■ Task instructions: Transcribe each record exactly; skip any picture.

═══ Extracted material

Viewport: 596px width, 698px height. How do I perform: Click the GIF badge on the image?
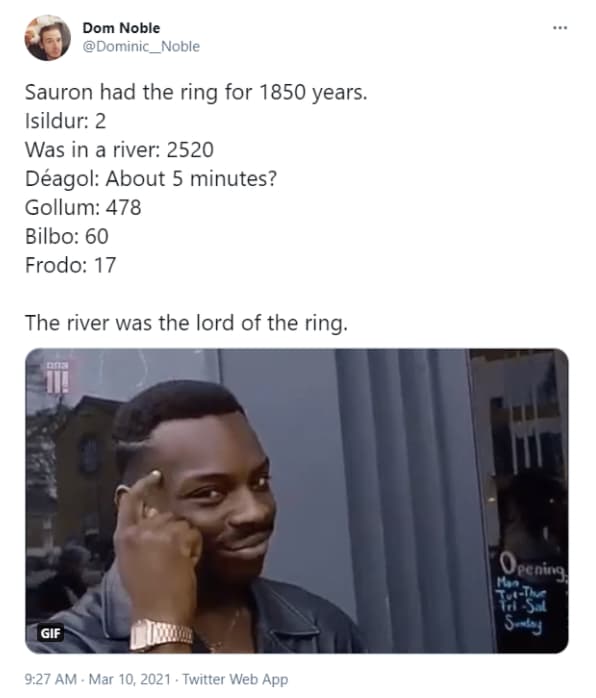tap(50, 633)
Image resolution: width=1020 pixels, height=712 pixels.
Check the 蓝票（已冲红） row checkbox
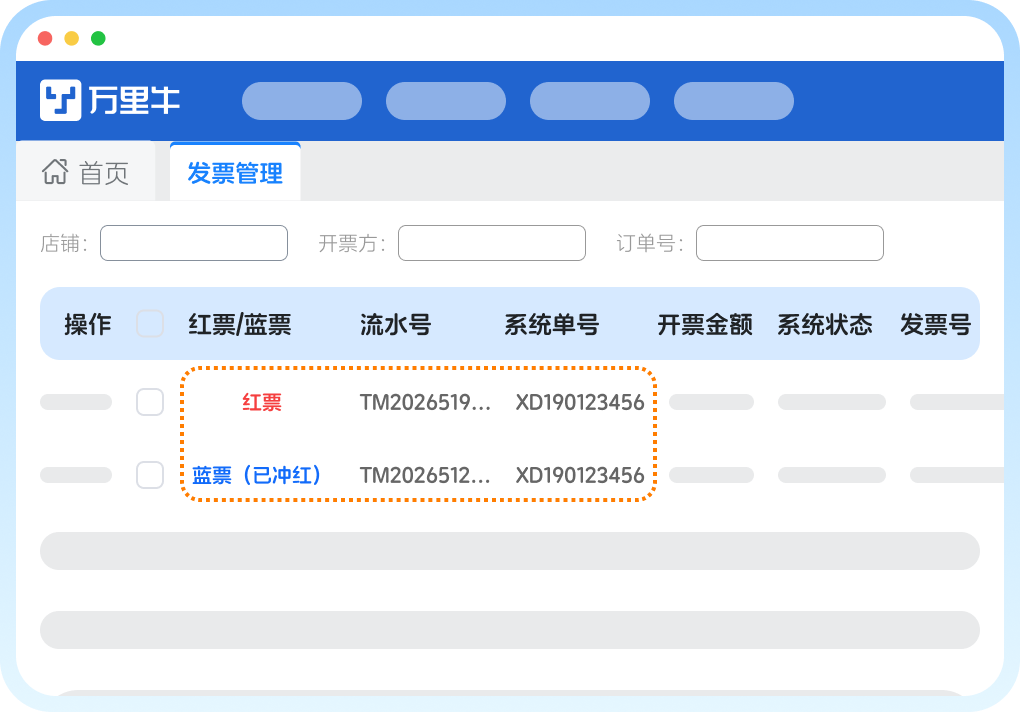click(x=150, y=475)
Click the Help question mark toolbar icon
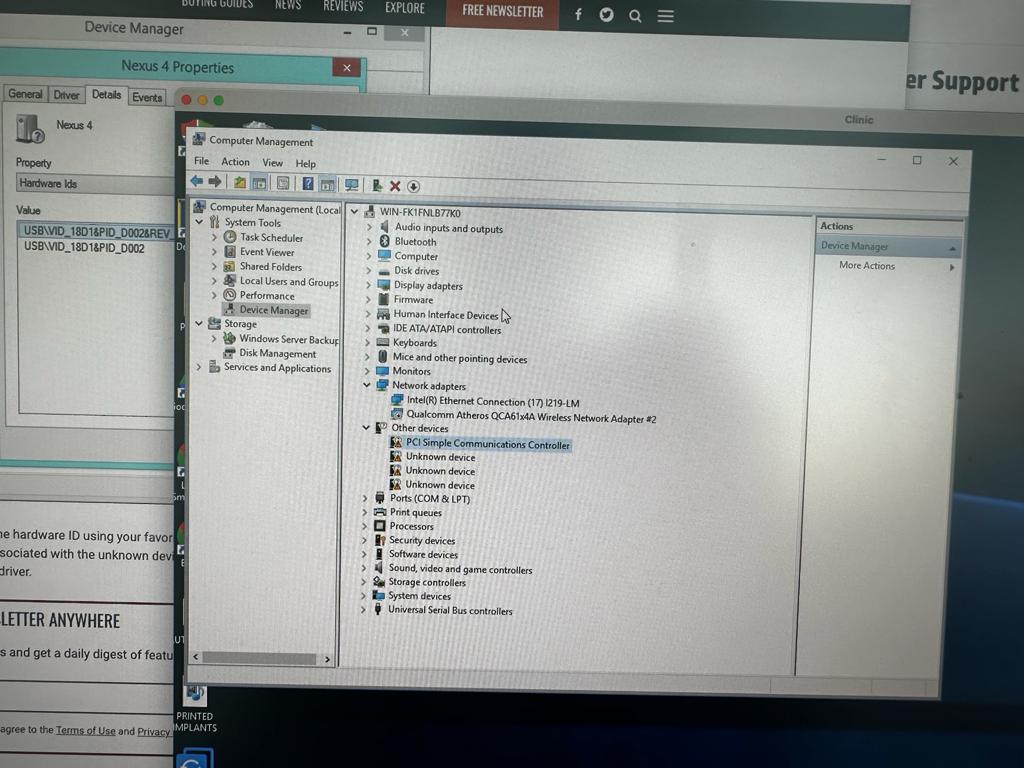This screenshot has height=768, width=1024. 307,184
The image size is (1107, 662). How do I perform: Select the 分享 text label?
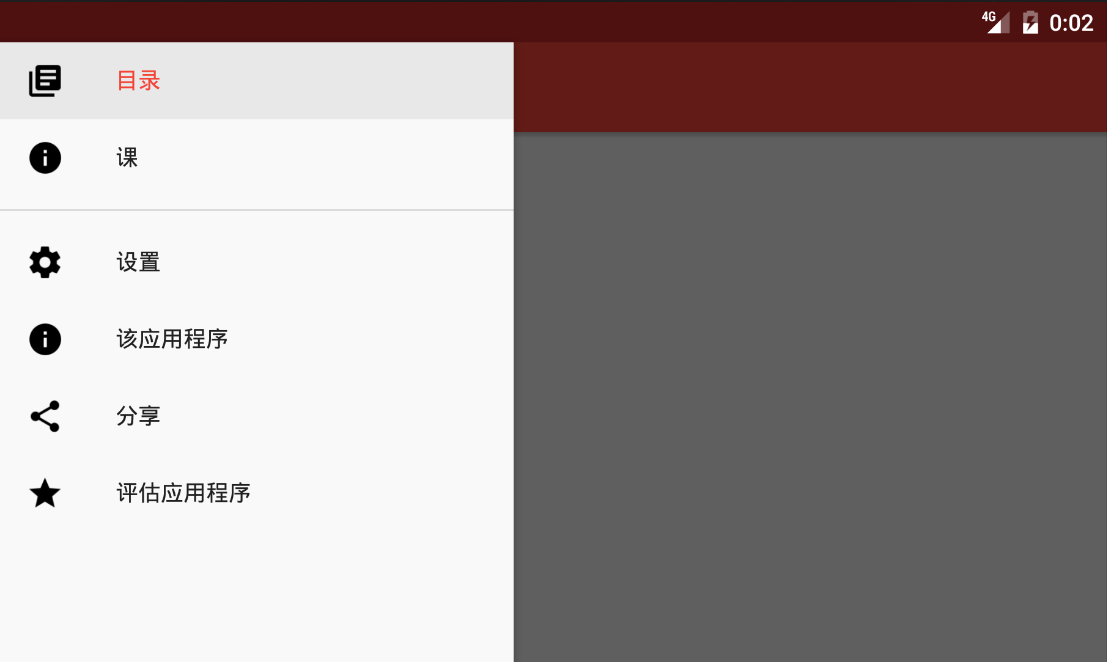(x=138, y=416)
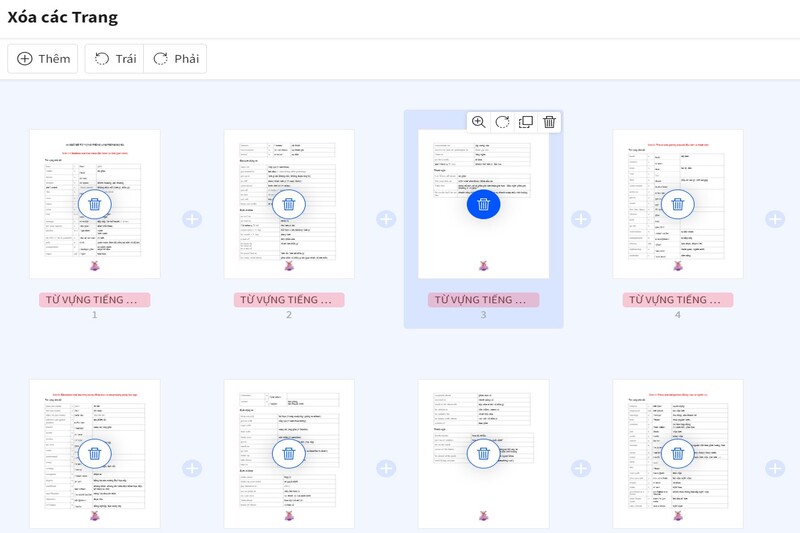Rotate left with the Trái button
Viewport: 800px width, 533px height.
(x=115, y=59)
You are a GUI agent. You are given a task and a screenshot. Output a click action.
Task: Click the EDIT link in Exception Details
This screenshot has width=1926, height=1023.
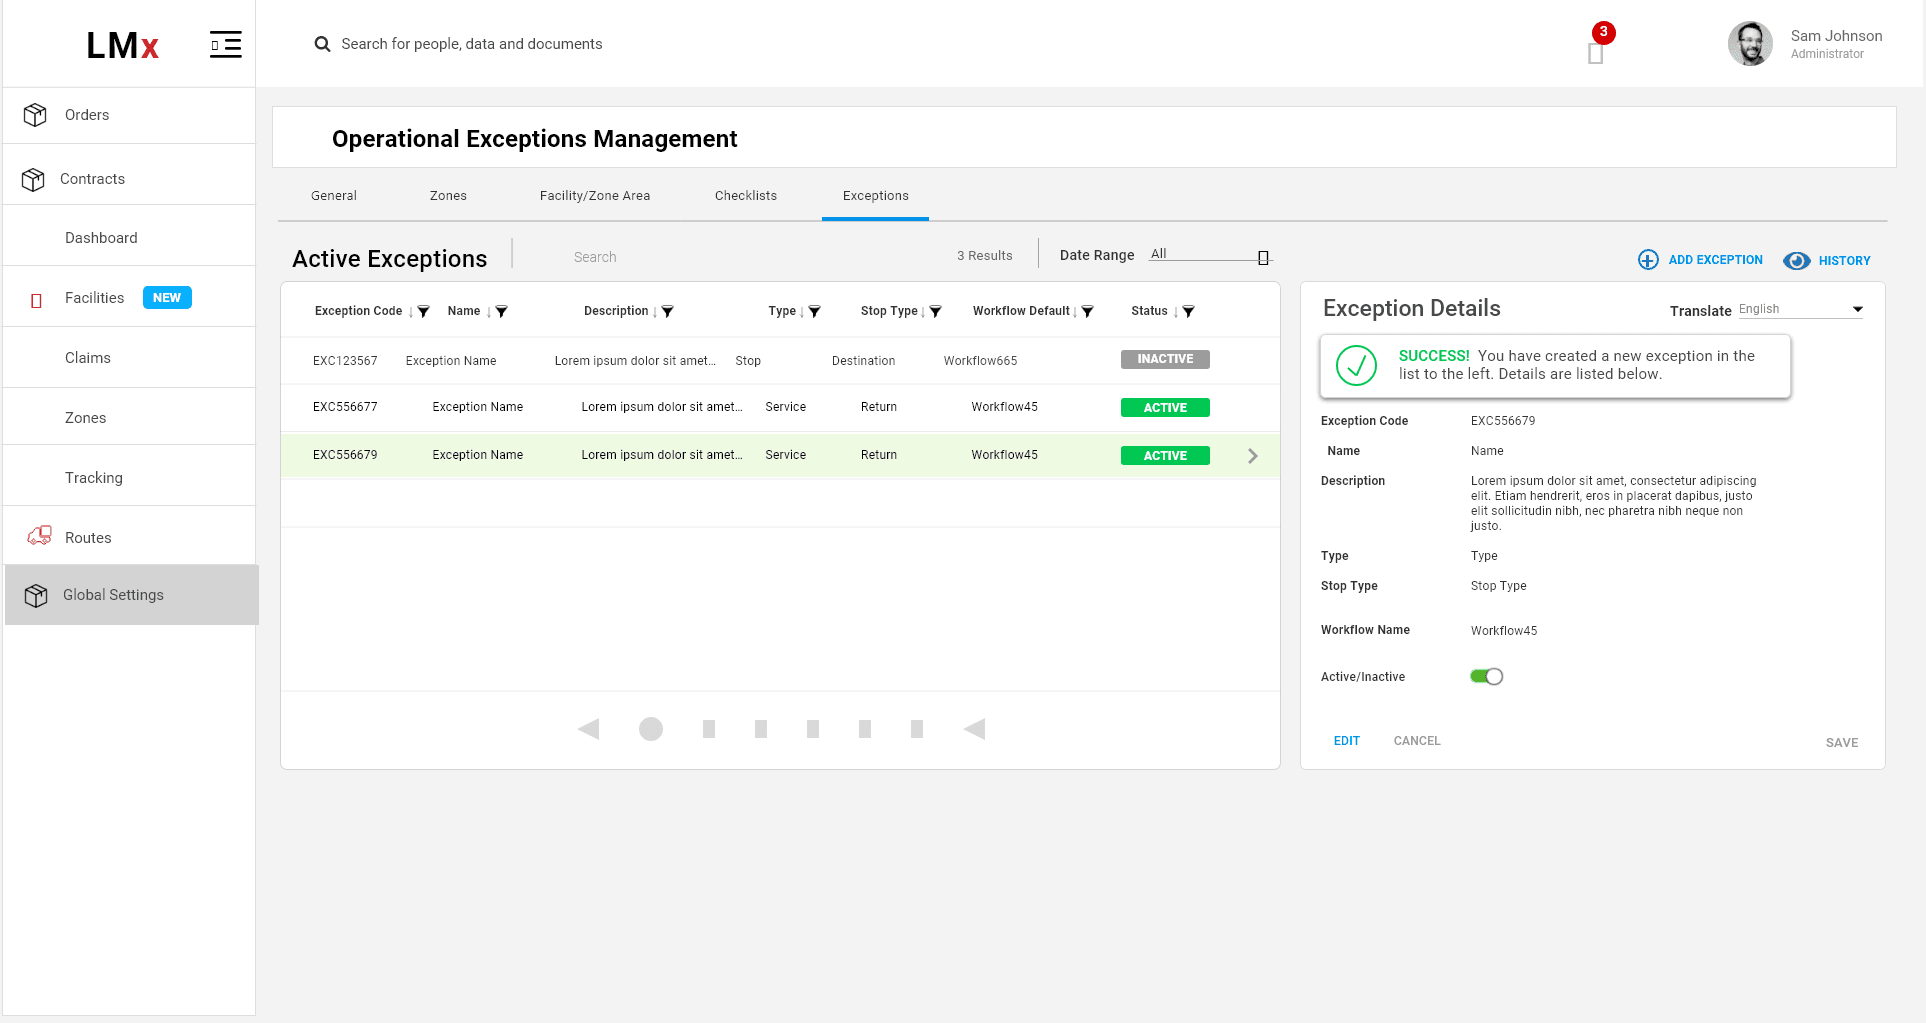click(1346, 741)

══════

■ Response below:
Viewport: 596px width, 698px height. How do I perform: Click the GIF badge on the image?
tap(50, 633)
Image resolution: width=1020 pixels, height=712 pixels.
Check the 蓝票（已冲红） row checkbox
click(x=150, y=475)
Click the Help question mark toolbar icon
This screenshot has height=768, width=1024. 307,184
The image size is (1107, 662). How do I perform: Select the 分享 text label?
(x=138, y=416)
Rotate left with the Trái button
Viewport: 800px width, 533px height.
(x=115, y=59)
You are a GUI agent. You are given a task and a screenshot. Output a click action.
Task: Click the EDIT link in Exception Details
This screenshot has width=1926, height=1023.
click(1346, 741)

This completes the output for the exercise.